Italian-born Albert Uderzo has died in France at age 92, for more than half a century the artist of the most popular comic strip in the world. Not a bad legacy. R.I.P.
I don’t recall where I first heard of Asterix but I remember the first time I actually saw a volume was in my high school second year Spanish class. Unfortunately, the ones in the classroom were in French. I loved the artwork by Albert Uderzo, though!
That was in 1974. Not long after that, I found some volumes in English and bought one. Suddenly, Asterix was my new favorite thing! The writing by Rene Goscinny, was exciting and funny (even in translation), the satire pointed, and the artwork unfailingly charming, clever, and cute.

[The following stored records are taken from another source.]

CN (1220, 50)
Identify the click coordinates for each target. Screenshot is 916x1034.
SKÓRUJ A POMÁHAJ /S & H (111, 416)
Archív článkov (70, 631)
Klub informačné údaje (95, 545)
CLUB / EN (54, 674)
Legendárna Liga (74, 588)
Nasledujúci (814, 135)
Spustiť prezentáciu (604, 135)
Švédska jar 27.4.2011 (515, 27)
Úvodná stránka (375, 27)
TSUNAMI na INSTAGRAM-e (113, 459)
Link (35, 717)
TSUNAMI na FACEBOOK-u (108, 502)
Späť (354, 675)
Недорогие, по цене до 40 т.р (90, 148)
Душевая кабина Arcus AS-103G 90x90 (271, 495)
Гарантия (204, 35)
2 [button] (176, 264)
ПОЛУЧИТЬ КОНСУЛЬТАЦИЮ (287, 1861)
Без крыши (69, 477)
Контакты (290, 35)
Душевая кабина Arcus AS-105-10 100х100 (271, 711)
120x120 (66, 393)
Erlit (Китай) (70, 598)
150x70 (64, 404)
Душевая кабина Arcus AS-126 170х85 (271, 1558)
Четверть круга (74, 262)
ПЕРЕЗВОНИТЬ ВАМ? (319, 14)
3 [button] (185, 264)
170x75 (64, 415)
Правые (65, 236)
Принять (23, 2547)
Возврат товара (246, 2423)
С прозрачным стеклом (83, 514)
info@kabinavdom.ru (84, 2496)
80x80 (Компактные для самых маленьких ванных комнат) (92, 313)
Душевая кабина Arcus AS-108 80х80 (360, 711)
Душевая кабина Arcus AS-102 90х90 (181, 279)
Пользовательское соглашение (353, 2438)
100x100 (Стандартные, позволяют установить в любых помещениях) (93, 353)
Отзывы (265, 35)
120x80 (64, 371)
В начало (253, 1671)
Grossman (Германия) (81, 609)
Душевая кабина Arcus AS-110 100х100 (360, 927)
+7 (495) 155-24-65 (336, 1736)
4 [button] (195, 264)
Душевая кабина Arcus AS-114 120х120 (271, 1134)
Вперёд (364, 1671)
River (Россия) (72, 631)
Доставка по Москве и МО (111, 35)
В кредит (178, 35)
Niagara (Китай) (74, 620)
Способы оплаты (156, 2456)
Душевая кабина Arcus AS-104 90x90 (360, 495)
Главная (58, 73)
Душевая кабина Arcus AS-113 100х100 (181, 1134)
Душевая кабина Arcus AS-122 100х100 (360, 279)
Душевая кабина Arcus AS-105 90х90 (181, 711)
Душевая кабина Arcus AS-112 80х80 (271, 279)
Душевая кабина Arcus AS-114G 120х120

While I was buying up every Asterix book I could find (often erroneously shelved in the Children’s section of bookstores), there was even an attempt in the late 1970s to syndicate the strip in American newspapers, with an all-new translation and art additions. When someone wrote a letter to the local paper complaining that it wasn’t funny, I, myself, wrote a letter defending it. It was canceled anyway.
Still to come were the cartoons, the brilliantly made live-action films, the popular video game, and more and more albums, each almost as brilliant as the last.
After Goscinny’s death, Uderzo took on the writing himself without a single misstep. Upon his retirement many years later at age 84, a great search was run for successors and the strip carries on today.